→ **ABOUT THIS TASK**
Scan the entries below for the word "menu". Copy out every line in which it occurs.

- - -

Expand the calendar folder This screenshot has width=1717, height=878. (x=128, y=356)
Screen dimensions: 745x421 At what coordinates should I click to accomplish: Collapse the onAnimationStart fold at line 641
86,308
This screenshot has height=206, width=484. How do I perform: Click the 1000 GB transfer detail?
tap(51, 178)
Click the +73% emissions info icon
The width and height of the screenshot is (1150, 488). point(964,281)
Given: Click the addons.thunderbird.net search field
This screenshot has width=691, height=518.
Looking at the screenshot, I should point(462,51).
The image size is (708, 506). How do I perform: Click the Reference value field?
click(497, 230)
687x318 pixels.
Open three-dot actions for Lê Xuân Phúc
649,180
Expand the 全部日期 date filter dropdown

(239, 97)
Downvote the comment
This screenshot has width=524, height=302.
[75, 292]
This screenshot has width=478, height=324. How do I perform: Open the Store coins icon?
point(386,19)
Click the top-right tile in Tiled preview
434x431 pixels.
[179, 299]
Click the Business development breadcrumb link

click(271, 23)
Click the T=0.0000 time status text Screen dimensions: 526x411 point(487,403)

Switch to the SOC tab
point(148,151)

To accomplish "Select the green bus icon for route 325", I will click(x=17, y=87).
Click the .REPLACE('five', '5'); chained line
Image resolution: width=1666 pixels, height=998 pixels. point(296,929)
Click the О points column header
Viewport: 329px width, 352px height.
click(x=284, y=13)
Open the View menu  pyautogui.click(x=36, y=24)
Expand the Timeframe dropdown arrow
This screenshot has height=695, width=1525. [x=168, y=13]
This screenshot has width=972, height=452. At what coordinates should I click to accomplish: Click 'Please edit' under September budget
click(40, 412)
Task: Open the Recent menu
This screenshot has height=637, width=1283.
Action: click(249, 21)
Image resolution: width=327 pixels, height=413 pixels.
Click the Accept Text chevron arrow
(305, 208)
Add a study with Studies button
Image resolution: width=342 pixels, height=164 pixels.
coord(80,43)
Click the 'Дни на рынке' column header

- - -

→ **TASK RESPONSE**
Open the View menu  pyautogui.click(x=36, y=24)
Task: Open the Recent menu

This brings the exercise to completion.